RE: Balmung Bulletin Board - Ligardian Dreamer - 03-11-2015

Dammit! How could he have let this happened?....

At first, an outing with Avalyn, Khuj'a, and a new acquaintance that Avalyn met named Brandon, turned out in an unfortunate way that resulted in all involved parties to depart their separate ways. Frustrated, he ventured out for a walk to Aleport in hopes for the salty scent to distract him and calm him down. He stopped by at a bar at the town and, from there, made acquaintance with a Roegadyn scholar named Rhyllona. The conversation was mentally stimulating regarding about aether, its potential to be used without limits, and the possibility of it being used to help a void-touched individual that Alexander knew. However, the Hyur Paladin didn't have much update regarding that scenario even though the topic instill an interest into the scholar...

To celebrate their new acquaintanceship, they returned to the bar for a drink, then accompanied by a random midlander stranger named Kurt. A female Highlander than joined, who claimed to have been 'shortchanged' Alexander, under the influence of Rhy's personal (strong) drink by just one cup, made himself the highlander's focus, leading her to keep him company while the other two had departed by then...

Gust, the highlander, conversed with the slightly drunk midlander when she made a offer that had Alexander simply go along and accept it...

...leaving him outside of Aleport, in only his underwear with his sword and shield drawn towards the axe-wielder highlander, who seemed intent to strike him down...

Gust, however, claimed that she was not going to kill hi, but advised him not to trust people so easily. Alexander tried to keep her around, interrogating her with her reasons for picking him out. This was in futility as Alexander was merely acting in his frustration for having his life threatened... and obviously did not appreciate being played a fool... Even if he was aware of his foolishness despite his current state of drunken mind....

Even so.... How could he have let this happened? ....Will his trust in others ever be the same again?...


RE: Balmung Bulletin Board - cuideag - 03-11-2015

A chocobo fled through the night.

Earlier, a gunshot sounded the beginning of the collapse of Wolfsong's plan. The grunts he had hired were too eager, too cut-throat. If they had waited, they might have gotten somewhere. Yet if they had waited, Delial could have died.

Idiot.

Gharen Wolfsong was not meant for treachery. There were those who could navigate lies and utilize lives to turn the odds in their favor. Shaelen Stormchild knew Delial knew of the trap and yet she came, and when the trap was sprung not on Delial but on Shaelen, she did what any sane woman might have done. The Brass Blades did little enough to stop her from what she could hear of their conversation. Delial had been shot and Shaelen had been manacled but neither of them would end up with what it was they wanted in the first place.

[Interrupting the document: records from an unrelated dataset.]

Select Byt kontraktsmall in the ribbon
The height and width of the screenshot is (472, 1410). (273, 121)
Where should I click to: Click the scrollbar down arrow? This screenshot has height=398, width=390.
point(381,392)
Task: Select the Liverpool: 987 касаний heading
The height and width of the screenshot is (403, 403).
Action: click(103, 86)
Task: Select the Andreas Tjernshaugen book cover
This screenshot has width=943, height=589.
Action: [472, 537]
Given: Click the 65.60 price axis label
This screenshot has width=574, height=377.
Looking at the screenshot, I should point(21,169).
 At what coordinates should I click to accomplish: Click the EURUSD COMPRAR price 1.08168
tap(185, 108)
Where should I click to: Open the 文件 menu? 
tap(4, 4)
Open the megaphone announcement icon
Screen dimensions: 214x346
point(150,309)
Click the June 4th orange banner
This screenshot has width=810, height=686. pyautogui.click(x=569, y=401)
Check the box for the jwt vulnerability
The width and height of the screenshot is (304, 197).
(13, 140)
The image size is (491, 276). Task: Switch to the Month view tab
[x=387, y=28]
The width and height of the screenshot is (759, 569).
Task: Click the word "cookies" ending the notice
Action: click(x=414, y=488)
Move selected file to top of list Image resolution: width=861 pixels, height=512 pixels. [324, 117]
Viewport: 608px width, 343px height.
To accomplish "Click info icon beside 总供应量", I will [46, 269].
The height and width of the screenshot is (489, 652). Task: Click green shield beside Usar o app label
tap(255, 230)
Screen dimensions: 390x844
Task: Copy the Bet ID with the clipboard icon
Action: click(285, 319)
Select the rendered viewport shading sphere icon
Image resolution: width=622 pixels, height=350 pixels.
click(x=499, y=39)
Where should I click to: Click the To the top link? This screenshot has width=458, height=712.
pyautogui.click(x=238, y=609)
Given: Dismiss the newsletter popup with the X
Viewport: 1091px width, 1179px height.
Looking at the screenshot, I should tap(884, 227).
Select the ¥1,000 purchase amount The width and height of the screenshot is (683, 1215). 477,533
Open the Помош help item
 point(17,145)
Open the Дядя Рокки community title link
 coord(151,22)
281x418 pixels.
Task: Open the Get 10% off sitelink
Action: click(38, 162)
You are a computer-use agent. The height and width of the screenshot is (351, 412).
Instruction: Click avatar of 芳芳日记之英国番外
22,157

You had her and you let her go. Let her run.

The chocobo was not so kind as to slow nor smooth its gait. One of the hired Blades had done her the service of bandaging up her wound and Wolfsong had spent entirely too much time trying to patch her up as well but still it ached and stung whenever her ride jostled uncomfortably (which was, incidentally, all the time). He had spoken as though Stormchild was his last, best hope at fitting a noose around Lazarov's throat yet he had held back to aid Delial instead.

"I told ye ye'd nae be dyin' this sun an' I meant te keep my word," he said. Shaelen was right: he and his sister both were bleeding hearts of the worst sort. Far too soft, and far too naive, and not at all the sort to try to scheme. That did not, however, deter Delial. Her chocobo trotted its way towards Horizon indifferent to its bleeding rider. She would have to move quickly, set out word and reward. Her clothes were stained and ruined from where the bullet had passed straight through her belly but at least she was still alive. The same could not be said for one of the Blades. His death would be easy enough to pin in Shaelen, she was sure, and rousing local interest in finding Stormchild would make Thanalan all the more treacherous for the smuggler. There were plenty who were out to find Lazarov as well and once she had Shaelen Stormchild...

Delial grinned. Once she had Stormchild, it would only be a matter of time. She had wanted Delial's head as payment for what she had done to Aylard Greyarm, but she was not so stupid a woman as to risk her life for Nero Lazarov. Shaelen had not survived so long by being as soft as her former colleagues.

Gharen might have resigned to accept this blunder as a loss, but Delial Grimsong knew better. "You may be the forgiving sort," she told him, "But I am not. What use is influence when you can have blood?"


RE: Balmung Bulletin Board - Jancis - 03-12-2015

Jancis sunk down in the cavern, looking up at the statue of Nald in the flickering candlelight.

It had hurt and she was stunned at the cruel careless things he had said. The growing hope, the feeling of progress, had been dismissed as much as she had been again.

She had made a childish call out to find Jin'li herself, that monster, and she made the slow way back across the way to Limsa trying to follow up on a promise she had no idea how to even start, let alone fulfill. The city had so many subcultures, the shadow of the seaport, that did not honor free knowledge. Secrets were their commerce, not something Jancis could barter for.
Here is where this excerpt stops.